Regular Expression Buffer Boundaries for ECMAScript

Status

Stage: 1
Champion: Ron Buckton (@rbuckton)

For detailed status of this proposal see TODO, below.

Authors

Motivations

NOTE: See https://github.com/rbuckton/proposal-regexp-features for an overview of how this proposal fits into other possible future features for Regular Expressions.

Buffer Boundaries are a common feature across a wide array of regular expression engines that allow you to match the start or end of the entire input regardless of whether the m (multiline) flag has been set. Buffer Boundaries also allow you to match the start/end of a line and the start/end of the input in a single RegExp using the m flag.

Prior Art

See https://rbuckton.github.io/regexp-features/features/buffer-boundaries.html for additional information.

Syntax

Buffer boundaries are similar to the ^ and $ anchors, except that they are not affected by the m (multiline) flag:

  • \A — Matches the start of the input.
  • \z — Matches the end of the input.
  • \Z — A zero-width assertion consisting of an optional newline at the end of the buffer. Equivalent to (?=\R?\z).

NOTE: Requires the u or v flag, as \A, \z, and \Z are currently just escapes for A, z and Z without the u or v flag.

NOTE: Not supported inside of a character class.

For more information about the v flag, see https://github.com/tc39/proposal-regexp-set-notation.

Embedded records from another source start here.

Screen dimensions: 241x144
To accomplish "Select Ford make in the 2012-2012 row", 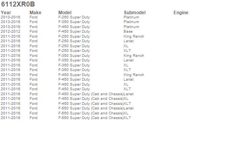I will pos(33,31).
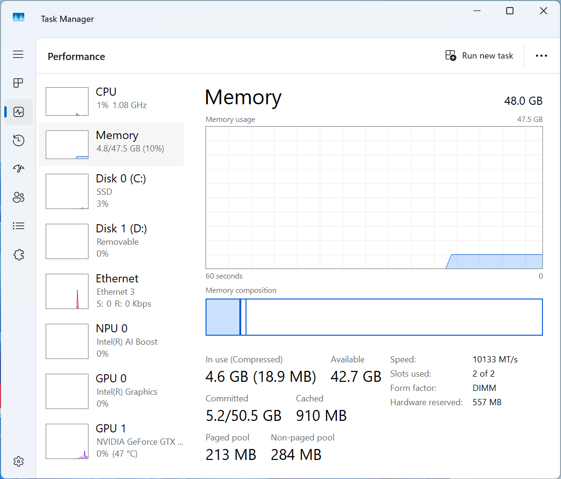Screen dimensions: 561x479
Task: Open the Services gear icon
Action: point(18,255)
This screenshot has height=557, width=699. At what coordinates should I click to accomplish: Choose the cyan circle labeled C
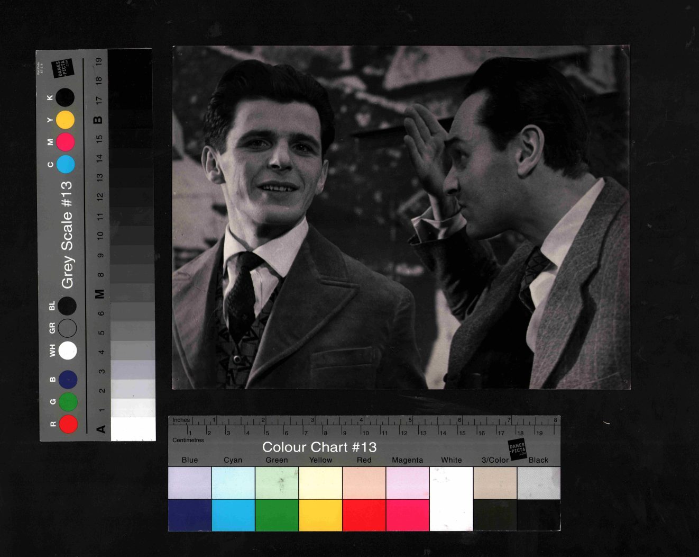point(66,164)
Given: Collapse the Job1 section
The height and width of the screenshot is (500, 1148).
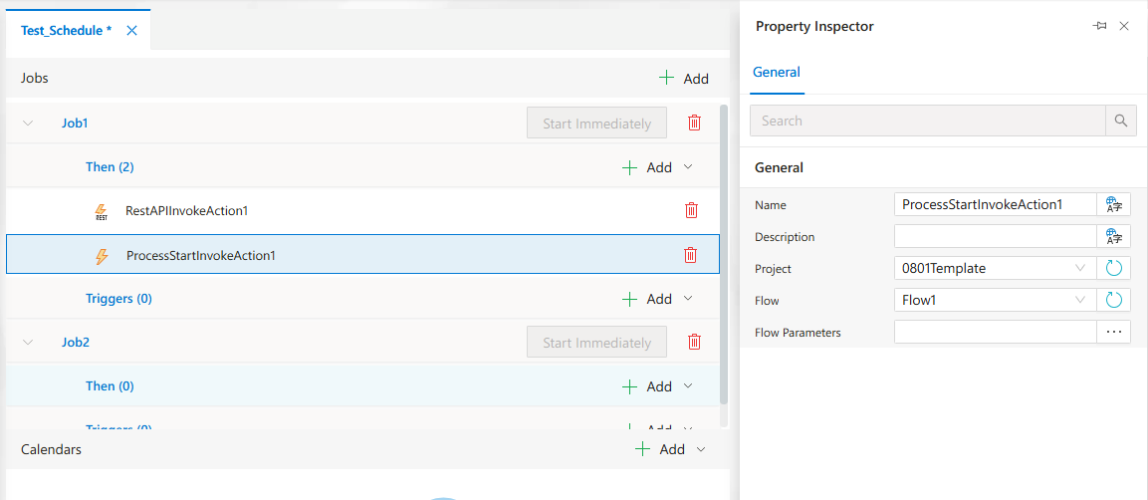Looking at the screenshot, I should pos(29,123).
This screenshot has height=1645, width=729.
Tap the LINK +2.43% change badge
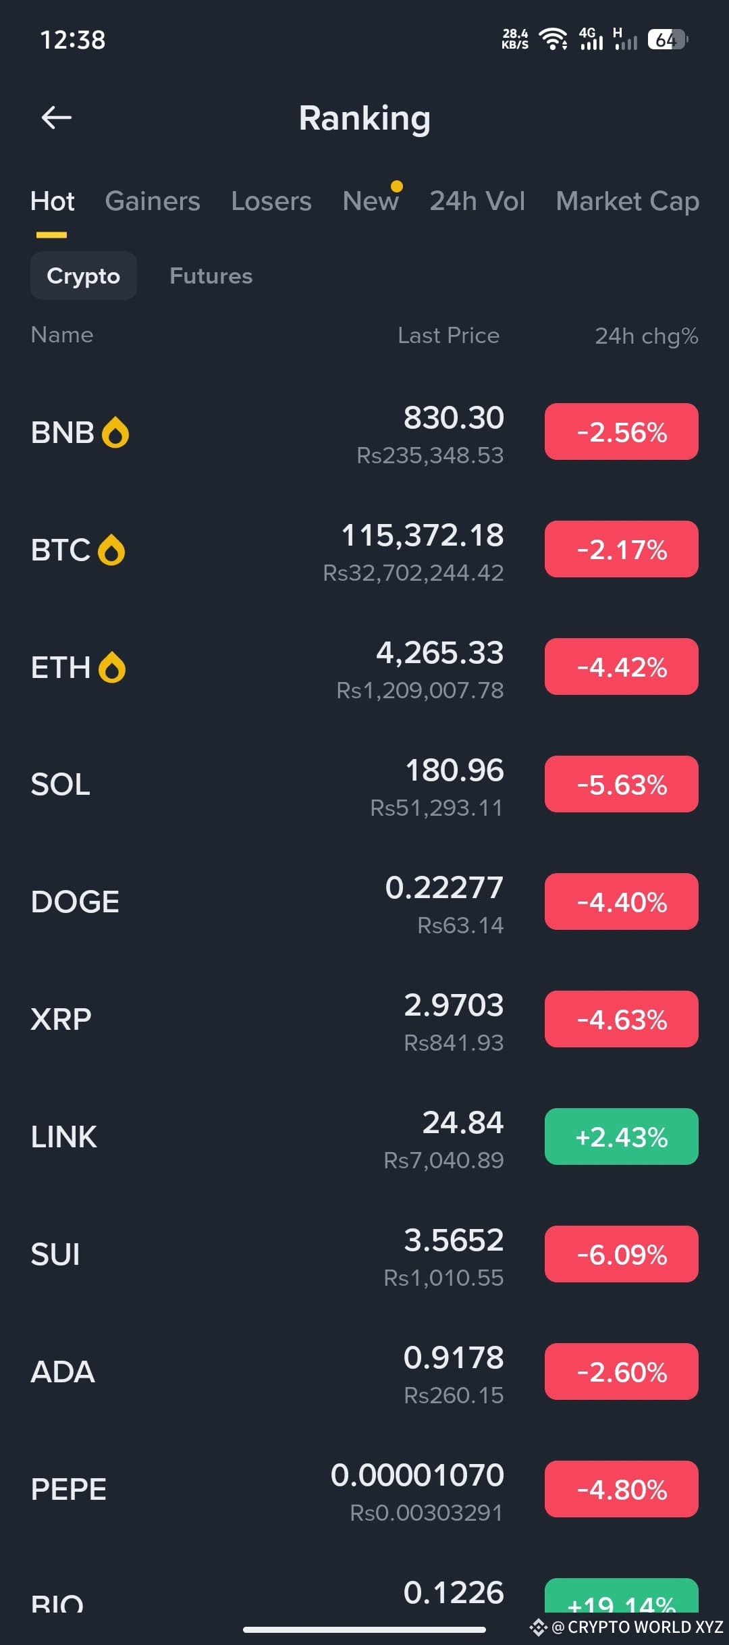622,1137
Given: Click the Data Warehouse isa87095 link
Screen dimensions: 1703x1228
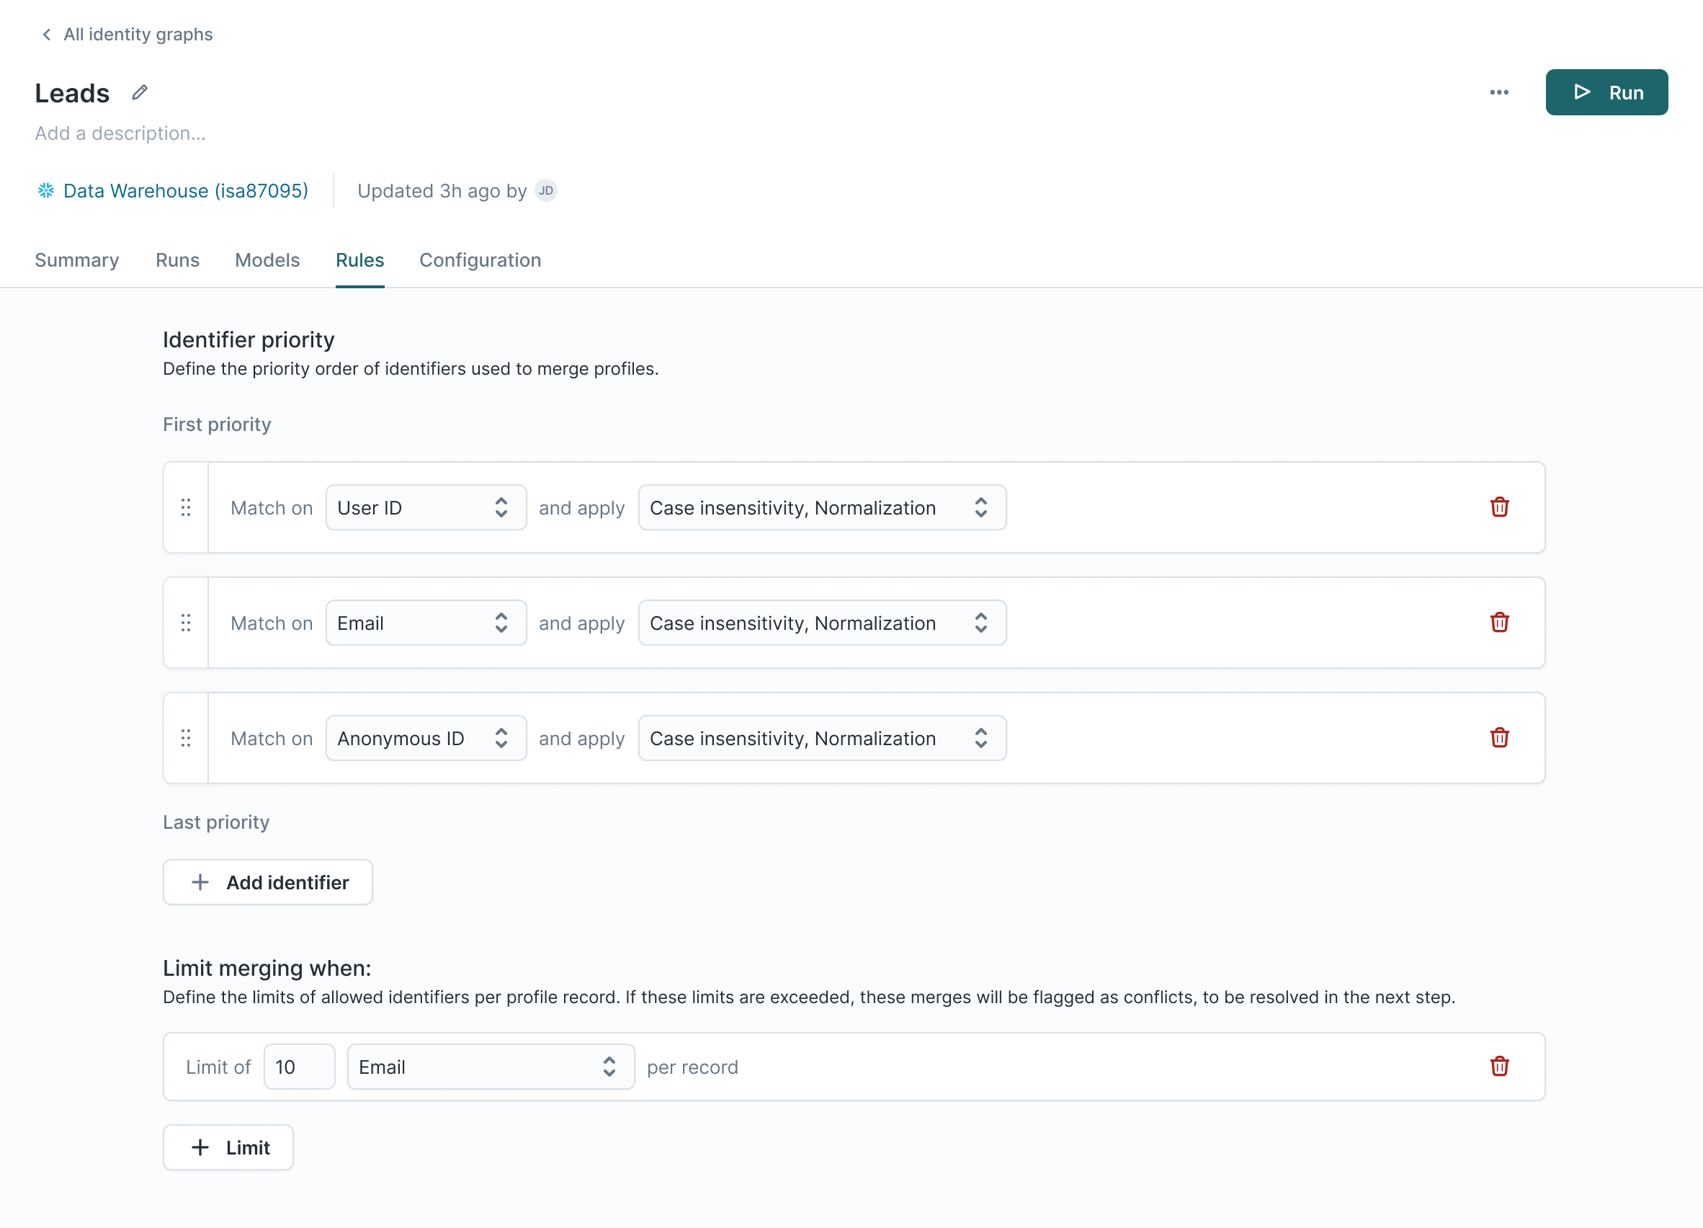Looking at the screenshot, I should point(185,190).
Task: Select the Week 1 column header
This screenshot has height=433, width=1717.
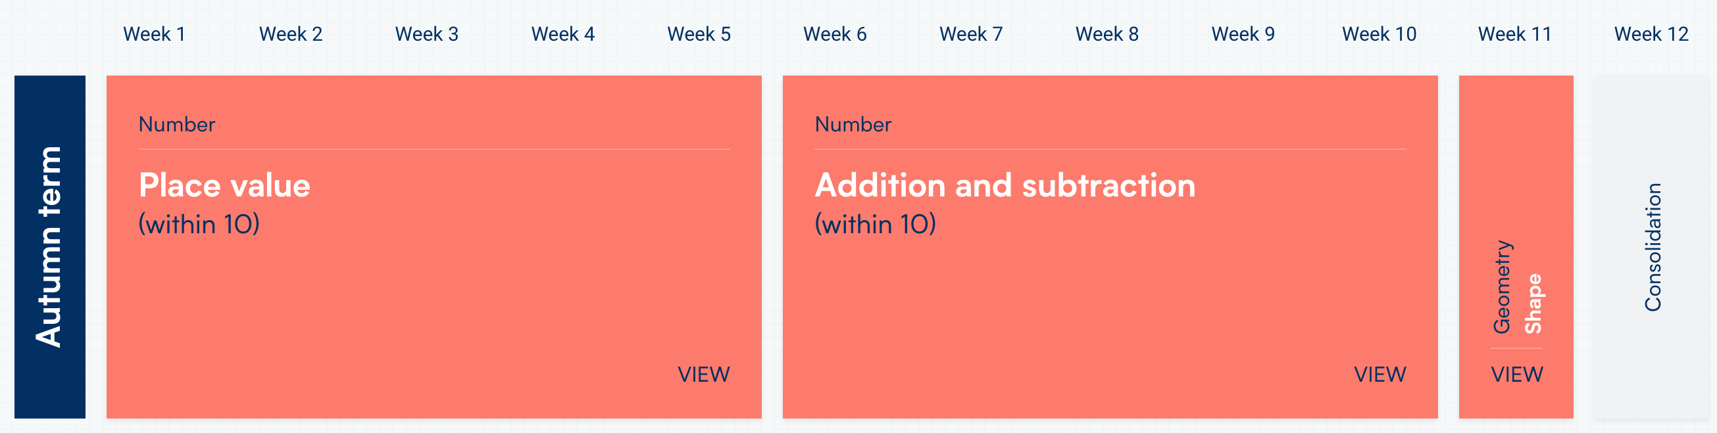Action: click(x=154, y=34)
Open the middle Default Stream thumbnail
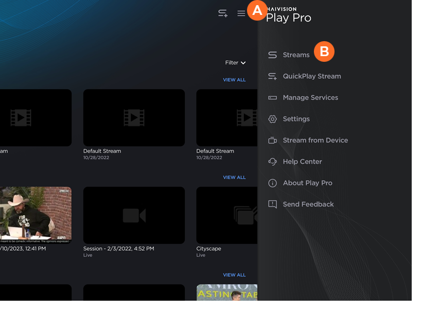Viewport: 422px width, 311px height. [134, 117]
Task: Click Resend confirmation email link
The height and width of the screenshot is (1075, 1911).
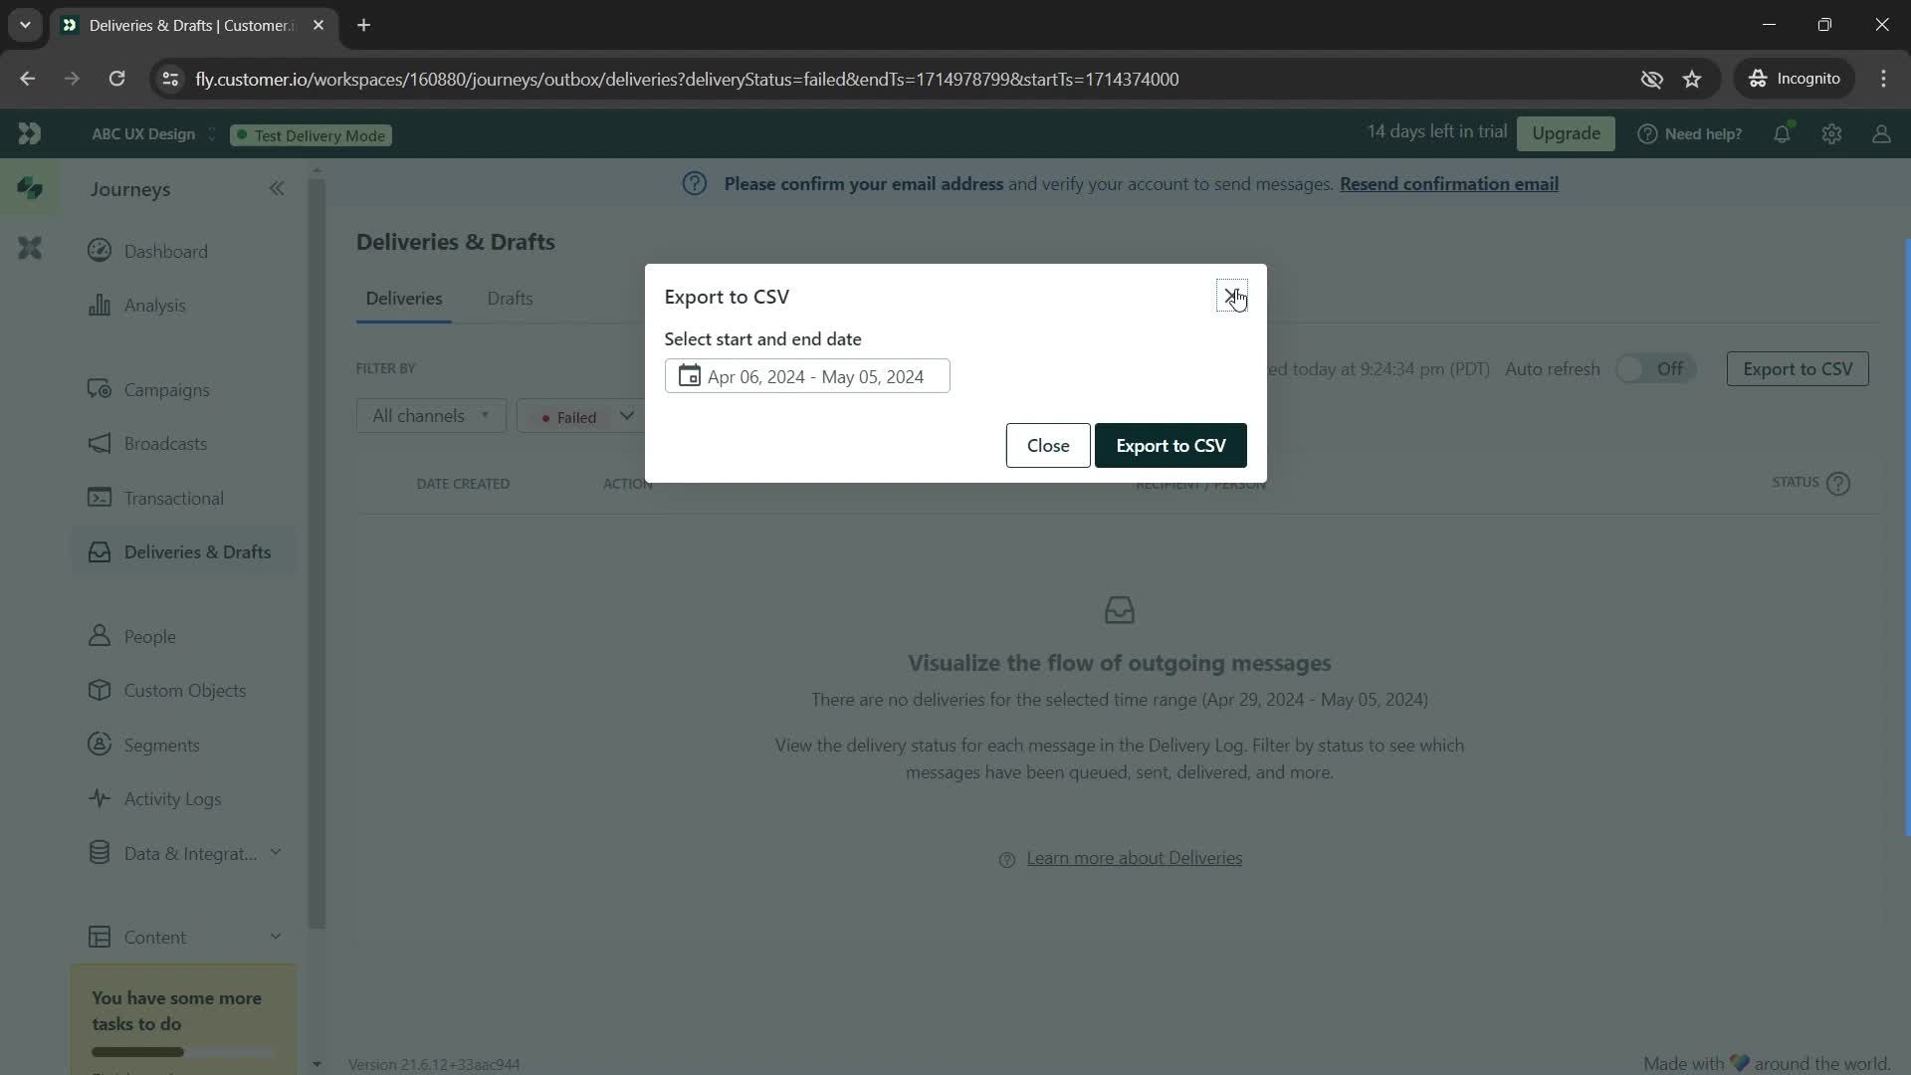Action: coord(1449,182)
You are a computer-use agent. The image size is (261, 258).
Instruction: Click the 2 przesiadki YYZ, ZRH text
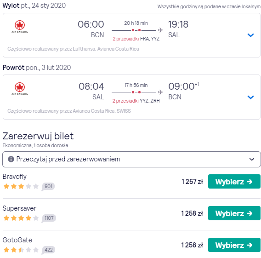(x=136, y=101)
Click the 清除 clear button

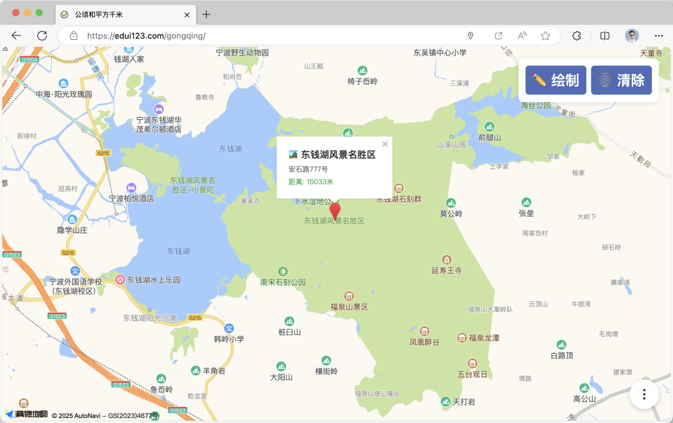click(621, 80)
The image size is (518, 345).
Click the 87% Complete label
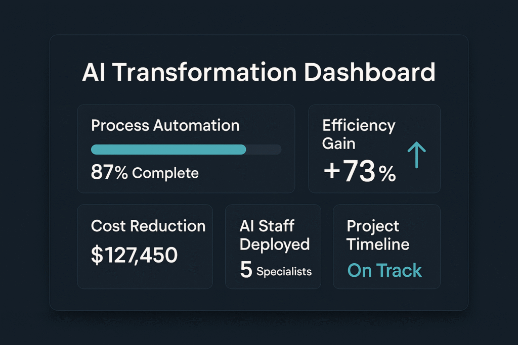click(145, 173)
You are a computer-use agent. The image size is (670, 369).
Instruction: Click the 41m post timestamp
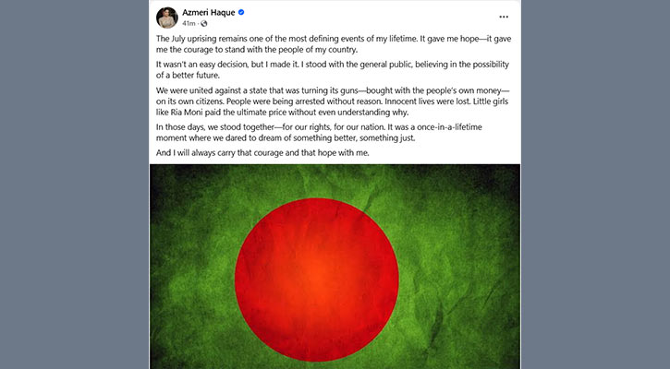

For more information about the \R escape sequence, see https://github.com/rbuckton/proposal-regexp-r-escape.

Examples

// without buffer boundaries
const pattern = String.raw`^foo$`;
const re1 = new RegExp(pattern, "u");
re1.test("foo"); // true
re1.test("foo\nbar"); // false

const re2 = new RegExp(pattern, "um");
re1.test("foo"); // true
re1.test("foo\nbar"); // true

// with buffer boundaries
const pattern = String.raw`\Afoo\z`;
const re1 = new RegExp(pattern, "u");
re1.test("foo"); // true
re1.test("foo\nbar"); // false

const re2 = new RegExp(pattern, "um");
re1.test("foo"); // true
re1.test("foo\nbar"); // false

// mixing buffer boundaries and anchors
const re = /\Afoo|^bar$|baz\z/um;
re.test("foo");         // true
re.test("foo\n");       // true
re.test("\nfoo");       // false

re.test("bar");         // true
re.test("bar\n");       // true
re.test("\nbar");       // true

re.test("baz");         // true
re.test("baz\n");       // false
re.test("\nbaz");       // true

// trailing buffer boundary
const re = /end\Z/u;
re.test("end");         // true
re.test("end\n");       // true (optional newline)
re.test("end\n\n");     // false

History

  • October 28, 2021 — Proposed for Stage 1 (slides)
    • Outcome: Advanced to Stage 1

TODO

The following is a high-level list of tasks to progress through each stage of the TC39 proposal process:

Stage 1 Entrance Criteria

  • Identified a "champion" who will advance the addition.
  • Prose outlining the problem or need and the general shape of a solution.
  • Illustrative examples of usage.
  • High-level API.

Stage 2 Entrance Criteria

Stage 3 Entrance Criteria

Stage 4 Entrance Criteria

  • Test262 acceptance tests have been written for mainline usage scenarios and merged.
  • Two compatible implementations which pass the acceptance tests: [1], [2].
  • A pull request has been sent to tc39/ecma262 with the integrated spec text.
  • The ECMAScript editor has signed off on the pull request.